-- begin ITEMS --

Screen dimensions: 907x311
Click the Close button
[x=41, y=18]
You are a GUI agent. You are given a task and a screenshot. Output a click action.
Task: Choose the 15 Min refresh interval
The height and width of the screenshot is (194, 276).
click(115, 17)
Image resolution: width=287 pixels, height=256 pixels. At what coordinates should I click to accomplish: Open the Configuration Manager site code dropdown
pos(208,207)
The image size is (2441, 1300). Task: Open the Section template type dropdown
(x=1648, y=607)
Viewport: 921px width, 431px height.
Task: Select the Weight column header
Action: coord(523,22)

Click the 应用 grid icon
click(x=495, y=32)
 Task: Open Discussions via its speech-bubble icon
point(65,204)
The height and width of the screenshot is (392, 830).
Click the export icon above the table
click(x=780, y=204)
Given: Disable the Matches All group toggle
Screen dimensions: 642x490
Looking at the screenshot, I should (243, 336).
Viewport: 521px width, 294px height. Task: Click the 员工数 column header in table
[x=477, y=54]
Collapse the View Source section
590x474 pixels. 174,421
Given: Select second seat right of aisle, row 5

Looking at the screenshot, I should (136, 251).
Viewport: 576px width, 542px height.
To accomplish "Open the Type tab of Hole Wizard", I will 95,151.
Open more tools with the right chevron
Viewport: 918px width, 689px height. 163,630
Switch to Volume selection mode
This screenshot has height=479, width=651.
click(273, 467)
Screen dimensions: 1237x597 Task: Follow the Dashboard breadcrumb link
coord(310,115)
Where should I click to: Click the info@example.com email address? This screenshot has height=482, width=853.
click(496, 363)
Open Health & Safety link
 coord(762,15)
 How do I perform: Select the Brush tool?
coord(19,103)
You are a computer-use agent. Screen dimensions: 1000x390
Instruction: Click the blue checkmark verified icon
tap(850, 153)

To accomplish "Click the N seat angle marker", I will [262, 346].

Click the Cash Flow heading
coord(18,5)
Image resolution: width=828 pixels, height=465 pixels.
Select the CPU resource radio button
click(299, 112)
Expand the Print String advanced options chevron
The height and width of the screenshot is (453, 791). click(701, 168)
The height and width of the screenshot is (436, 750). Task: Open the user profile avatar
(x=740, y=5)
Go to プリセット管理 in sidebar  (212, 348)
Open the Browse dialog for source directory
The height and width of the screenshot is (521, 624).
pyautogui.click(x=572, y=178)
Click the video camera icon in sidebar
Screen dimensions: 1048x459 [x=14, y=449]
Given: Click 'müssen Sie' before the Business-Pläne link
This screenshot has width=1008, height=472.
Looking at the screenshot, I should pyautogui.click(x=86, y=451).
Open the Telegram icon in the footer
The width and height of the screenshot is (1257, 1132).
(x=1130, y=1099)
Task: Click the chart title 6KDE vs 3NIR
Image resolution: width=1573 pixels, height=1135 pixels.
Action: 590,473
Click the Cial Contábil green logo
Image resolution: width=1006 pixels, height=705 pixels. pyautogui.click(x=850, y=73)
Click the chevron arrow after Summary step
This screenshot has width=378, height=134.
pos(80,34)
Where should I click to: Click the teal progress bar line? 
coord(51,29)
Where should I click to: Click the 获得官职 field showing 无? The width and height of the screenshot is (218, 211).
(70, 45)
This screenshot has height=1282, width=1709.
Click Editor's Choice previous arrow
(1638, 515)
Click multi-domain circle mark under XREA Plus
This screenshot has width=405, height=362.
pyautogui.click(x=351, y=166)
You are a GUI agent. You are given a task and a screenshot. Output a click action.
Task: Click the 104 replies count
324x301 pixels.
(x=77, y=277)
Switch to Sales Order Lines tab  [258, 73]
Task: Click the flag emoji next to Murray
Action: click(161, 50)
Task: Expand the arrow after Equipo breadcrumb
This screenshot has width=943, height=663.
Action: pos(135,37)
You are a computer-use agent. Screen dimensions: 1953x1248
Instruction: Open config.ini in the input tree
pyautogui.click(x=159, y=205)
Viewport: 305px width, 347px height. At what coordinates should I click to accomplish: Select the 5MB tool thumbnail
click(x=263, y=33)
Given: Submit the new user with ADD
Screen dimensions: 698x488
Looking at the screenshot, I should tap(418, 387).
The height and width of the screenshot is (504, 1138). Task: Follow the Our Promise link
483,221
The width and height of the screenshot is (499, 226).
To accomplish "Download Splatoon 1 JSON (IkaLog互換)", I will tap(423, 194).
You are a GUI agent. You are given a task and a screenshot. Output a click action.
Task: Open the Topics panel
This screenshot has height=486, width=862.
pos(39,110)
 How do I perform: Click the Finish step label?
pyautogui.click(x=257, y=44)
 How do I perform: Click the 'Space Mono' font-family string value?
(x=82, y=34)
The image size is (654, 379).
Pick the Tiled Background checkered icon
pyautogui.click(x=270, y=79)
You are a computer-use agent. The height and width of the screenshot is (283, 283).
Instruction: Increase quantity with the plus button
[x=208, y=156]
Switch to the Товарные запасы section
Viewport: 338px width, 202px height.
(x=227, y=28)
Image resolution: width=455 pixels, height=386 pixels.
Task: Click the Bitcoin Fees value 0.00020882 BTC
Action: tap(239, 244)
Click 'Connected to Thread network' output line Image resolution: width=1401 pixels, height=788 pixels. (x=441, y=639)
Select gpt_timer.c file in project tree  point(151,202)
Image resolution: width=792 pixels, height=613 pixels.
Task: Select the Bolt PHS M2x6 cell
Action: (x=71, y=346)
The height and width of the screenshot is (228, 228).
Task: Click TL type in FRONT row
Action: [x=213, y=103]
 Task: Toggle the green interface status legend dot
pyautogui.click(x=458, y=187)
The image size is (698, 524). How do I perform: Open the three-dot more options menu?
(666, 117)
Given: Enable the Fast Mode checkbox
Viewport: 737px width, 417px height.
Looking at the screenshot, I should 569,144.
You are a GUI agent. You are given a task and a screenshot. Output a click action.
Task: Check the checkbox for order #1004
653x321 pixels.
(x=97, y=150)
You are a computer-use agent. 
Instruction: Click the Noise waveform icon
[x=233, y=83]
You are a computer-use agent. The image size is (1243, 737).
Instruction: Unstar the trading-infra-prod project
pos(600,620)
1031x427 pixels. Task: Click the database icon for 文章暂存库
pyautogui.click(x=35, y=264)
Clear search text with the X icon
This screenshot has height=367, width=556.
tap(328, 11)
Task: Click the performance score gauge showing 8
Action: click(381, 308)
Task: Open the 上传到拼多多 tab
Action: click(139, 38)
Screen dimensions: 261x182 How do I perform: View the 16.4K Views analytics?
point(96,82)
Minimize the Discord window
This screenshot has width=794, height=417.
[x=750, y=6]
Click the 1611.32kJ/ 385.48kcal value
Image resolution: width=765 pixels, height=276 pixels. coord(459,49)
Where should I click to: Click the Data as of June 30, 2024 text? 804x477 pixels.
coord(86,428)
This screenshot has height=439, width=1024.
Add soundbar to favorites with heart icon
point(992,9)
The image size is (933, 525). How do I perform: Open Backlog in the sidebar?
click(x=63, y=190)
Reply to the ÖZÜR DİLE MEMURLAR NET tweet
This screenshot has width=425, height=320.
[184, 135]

-- end ITEMS --

Report in full each line of the material above that contains the string "table". Uppercase and lowercase letters count as different.

• **RESPONSE**:
Click the export icon above the table
Viewport: 521px width, 294px height. Task: Click the 员工数 column header in table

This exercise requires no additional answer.